COMPLETE THE FOLLOWING:
**1.** In the bookseller's description of the Froissart set, how many colorplates do the plate volumes contain in total?
**2.** Continue the bookseller's description of the Froissart set from the point where it stops.

EXCERPTED PASSAGE:

——————————

Froissart, Sir John. Humphreys, H. N. CHRONICLES OF ENGLAND, FRANCE, SPAIN, AND THE ADJOINING COUNTRIES, From the Latter Part of the Reign of Edward II. to the Coronation of Henry IV. Translated from the French editions, with variations and additions from many celebrated Mss. by Thomas Johnes. To which are prefixed, A Life of the Author, An Essay on His Works, and A Criticism of His History; [with,] ILLUMINATED ILLUSTRATIONS OF FROISSART. Selected From the MS. in the Bibliotheque Royale, Paris, and From Other Sources [with] ILLUMINATED ILLUSTRATIONS OF FROISSART. Selected From the MS. in the British Museum. (London: William Smith, 1844) 4 volumes. A wonderful set including the first editions of the plate volumes. With a colour frontispiece and illuminated title-page to volume one and with a great profusion of fine illustrations from old wood-cuts throughout the text, the plate volumes with fine illuminated titlepages to each volume and a total of 72 magnificent colourplates, the plates are chromolithographs with beautiful hand-colouring and most are burnished with gold. Each page with descriptive text accompaning by by H.N. Humphreys. Large 8vo, full contemporary light brown calf, the spines with multi-gilt ruled and decorated raised bands, two compartments with red morocco labels lettered and ruled in gilt, all covers with double-gilt ruled borders and stippled edges and blind tooled turn-ins, endpapers and page-edges handsomely marbled. The plate volumes in three quarter contemporary brown morocco, gilt decorated. xlvii, 768; xiv, 733; the plate volumes each with 36 plates, each plate with an accompanying leaf of explanatory text and with a two page introduction to each volume. A fine, unusually handsome and clean set, the plate volumes also in excellent condition, with a small spot of expert and unobtrusive restoration to the foot of one volume.

 

THE MOST IMPORTANT 19TH CENTURY TRANSLATION OF THE GREAT RENAISSANCE HISTORY. The set includes a beautiful collection of hand-coloured chromolithographic plates reproduced from two of the greatest of known illuminated manuscripts of Froissart's CRONYCLES OF ENGLANDE, FRAUNCE, SPAYNE, PORTYNGALE, SCOTLANDE, BRETAYNE, FLAU[N]DERS: AND OTHER PLACES ADIOYNYNGE.

 

The first collection is from a manuscript of the First and Second book of Froissart in the British Museum. The manuscript came to the Museum from the Harleian Collection and appears to be the work of a Flemish artist, probably residing in Paris, and is believed to have been executed between 1460 and 1480.

 

The second collection is primarily from a magnificent manuscript of all four books at the Bibliotheque du Roi in Paris. This great work was one of the books executed for Louis of Bruges and was probably completed by 1470.

——————————

ITEMS:

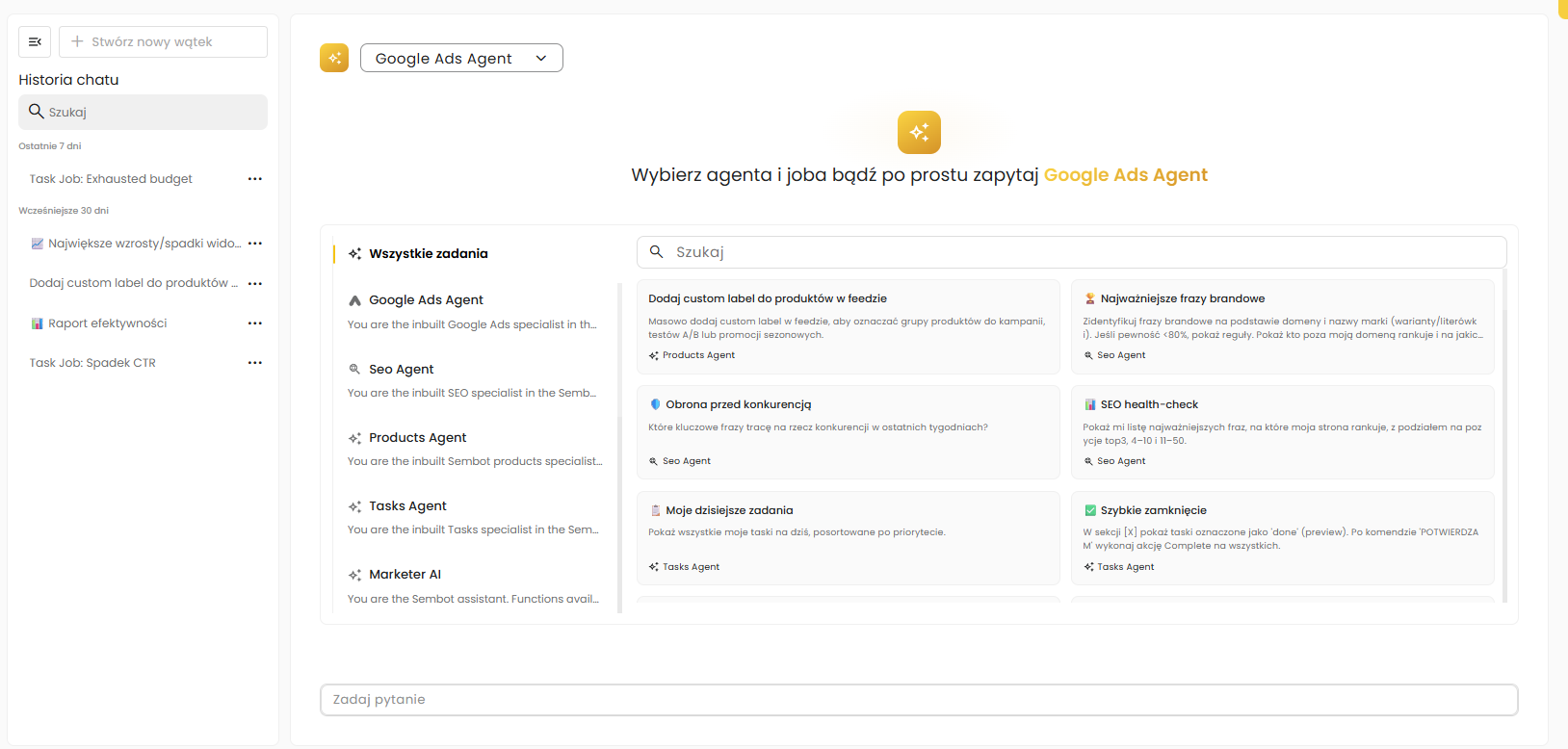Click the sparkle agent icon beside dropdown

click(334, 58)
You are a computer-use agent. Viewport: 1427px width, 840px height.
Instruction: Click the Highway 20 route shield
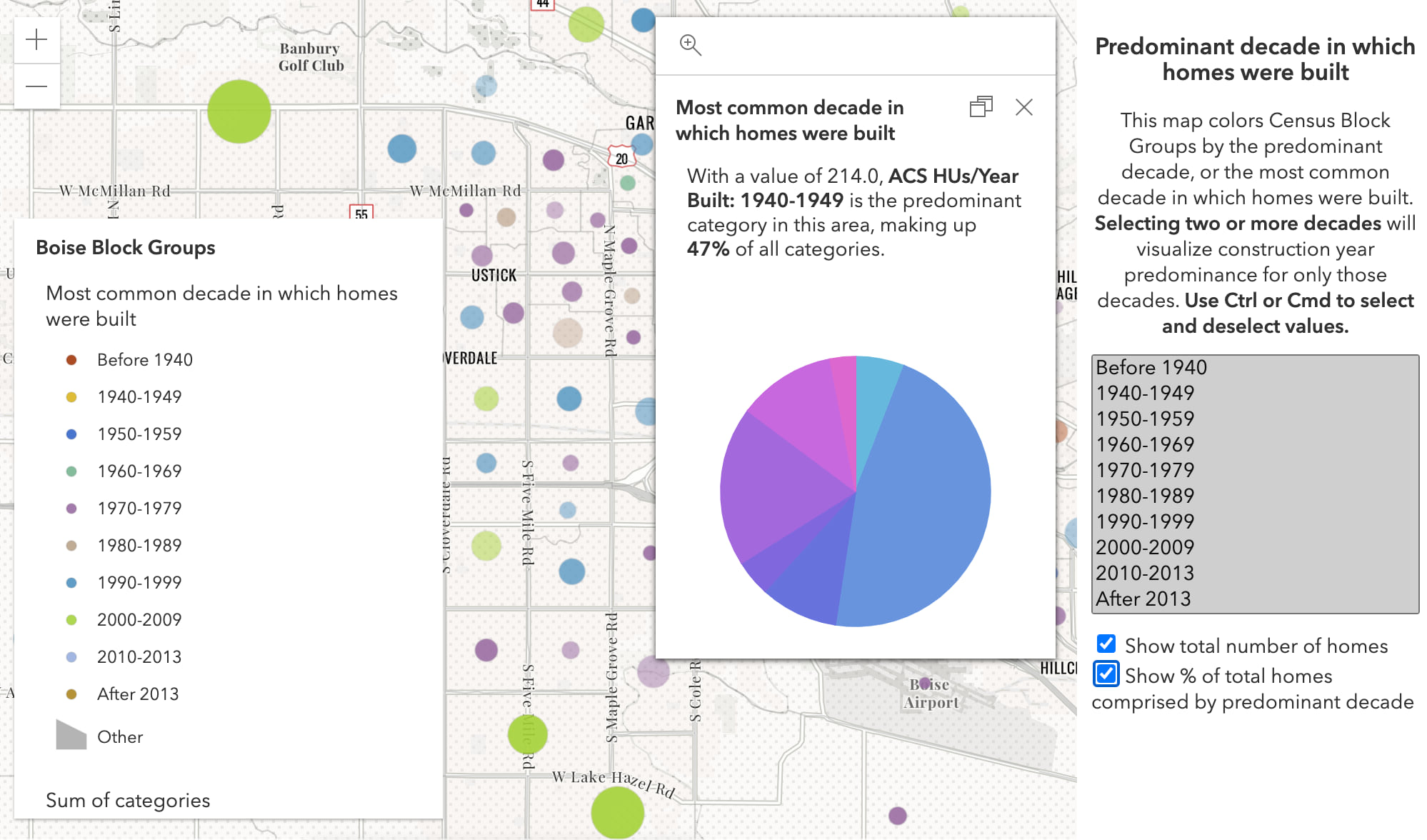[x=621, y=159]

——————————

ANSWERS TO EACH TASK:
**1.** 72

**2.**
 

Together these volumes give us outstandingly well reproduced images from a time not long after that of Froissart himself. In these images we see the Middle Ages come to life in costume and finery---people at their tournaments or displaying their skills at horsemanship and at arms, the mechanisms of warfare and the ships which were sailed. All produced as near to the originals in the manuscripts as the technology of the time allowed, with no attempt at alteration or correction in the hope of bringing the full spirit of the Gothic artists to a wider audience.

 

"Froissart might be called the great interviewer of the Middle Ages. The newspaper correspondent of modern times has scarcely surpassed this medieval collector of intelligence. He traveled extensively in the various countries of Europe; he conversed with gentlemen of rank everywhere; and he had the remarkable knack of persuading those about him to divulge all he wanted to know. He learned the details of battles from both sides and from every point of view. He delighted in the minutest affairs of every cavalry skirmish, of the capture of every castle, and of every brave action and gallant deed. He lived from 1337 to about 1410, and wrote chiefly of contemporaneous events. The "Chronicles" are universally considered as the most vivid and faithful picture we have of events in the fourteenth century.... As a picture of the most favorable side of chivalry, the work has no equal" (Adams, Manual of Historical Literature, pp. 334-5).

 

Johnes's translation was the standard for most of the nineteenth century, preferred to Lord Berners' of 1525 (the first English translation of the text) for its modernity in diction and style and extensive additions and corrections.